Blockchain arms race

Harmony is not alone in its race to the staking finish line. There are other projects vying to become the first to claim the crown of being the first to overtake Ethereum. Among them are Dash, Cosmos and Qtum among others.

Dash is claiming that it seeks to improve on Bitcoin and operates through a two-tier incentive called the Masternode network. The latter operates on the PoS algorithm and relies on a system of master nodes for validation. The starting stake is 1,000 DASH acting as collateral. Such an approach improves scalability and requires all nodes to validate transactions for them to be passed.

Cosmos is a network aiming to become an interoperable blockchain for easy integration of DApps. The underlying PoS algorithm operates on the ATOM token and holders can delegate their stakes to any of the 100 validators. The slashing mechanism of Cosmos incentivizes honesty, as it destroys locked up stakes in case of fraudulent behavior. The yields for Cosmos range anywhere from 7% to 20% annually.

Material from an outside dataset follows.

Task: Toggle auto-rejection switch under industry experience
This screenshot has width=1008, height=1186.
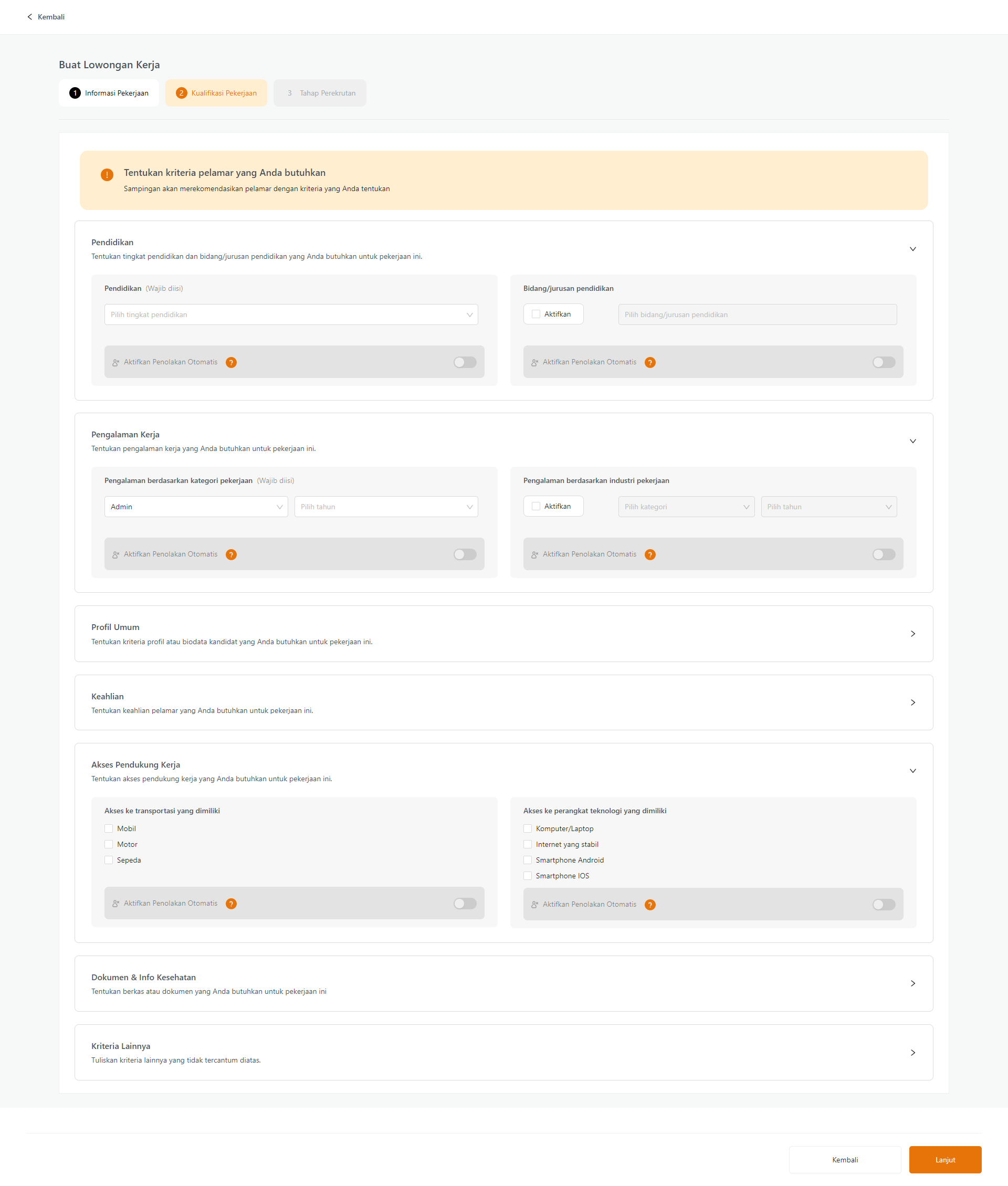Action: click(884, 554)
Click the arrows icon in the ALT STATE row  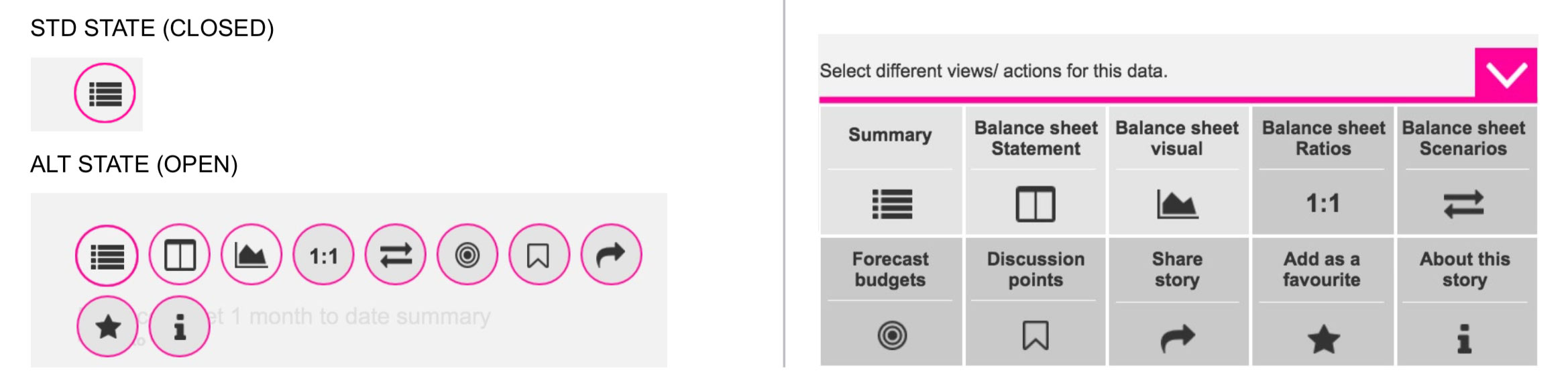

Qtum is also a PoS blockchain built on version 3 upgrade for UTXO-based blockchains. If compared to Ethereum, Qtum has a number of security advantages over the Casper model of the giant. The Decentralized Governance Protocol of Qtum allows specific blockchain settings to be modified by making use of smart contracts. For instance, the block size of Qtum can be increased without the need for a hard fork.

At the dawn of a new era

As the Ethereum 2.0 update encroaches, the competitors are gearing up for putting up their products against the lingering titan. But the big question is whether all of these solutions will be able to fully replace Ethereum 2.0 or whether they will co-exist. Only time and the full implementation of Ethereum 2.0 will tell.